INSTRUCTIONS TO FOLLOW.
Return exactly the lines below, starting with the one that has "Open the three-dot more options menu" and going on through the one that has "The image size is (1519, 784).".

=== EXERCISE INPUTS ===

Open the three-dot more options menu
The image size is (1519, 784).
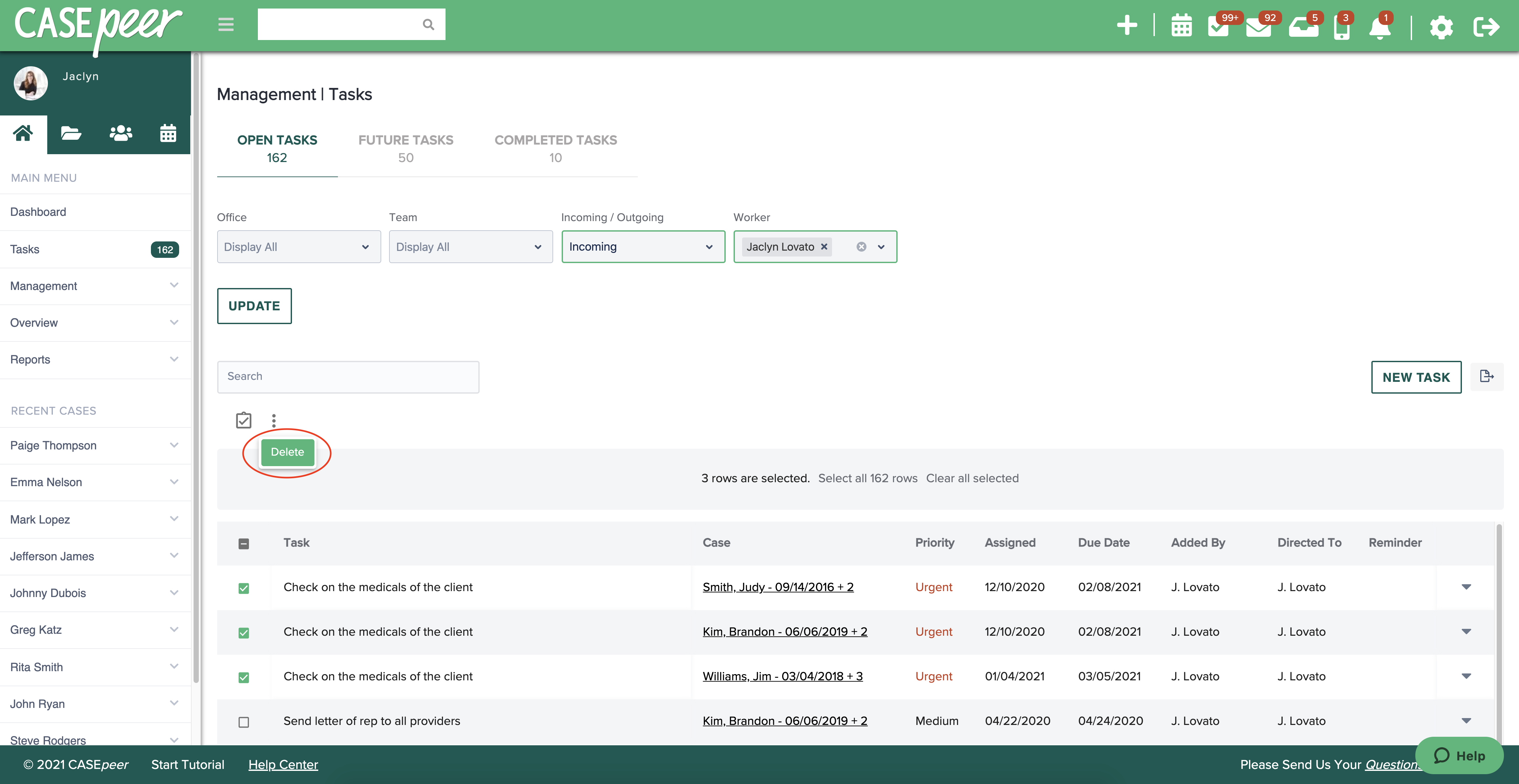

===
=== EXERCISE INPUTS ===

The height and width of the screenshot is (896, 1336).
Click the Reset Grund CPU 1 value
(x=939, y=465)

===

RESULT OF THIS TASK.
Open the three-dot more options menu
The image size is (1519, 784).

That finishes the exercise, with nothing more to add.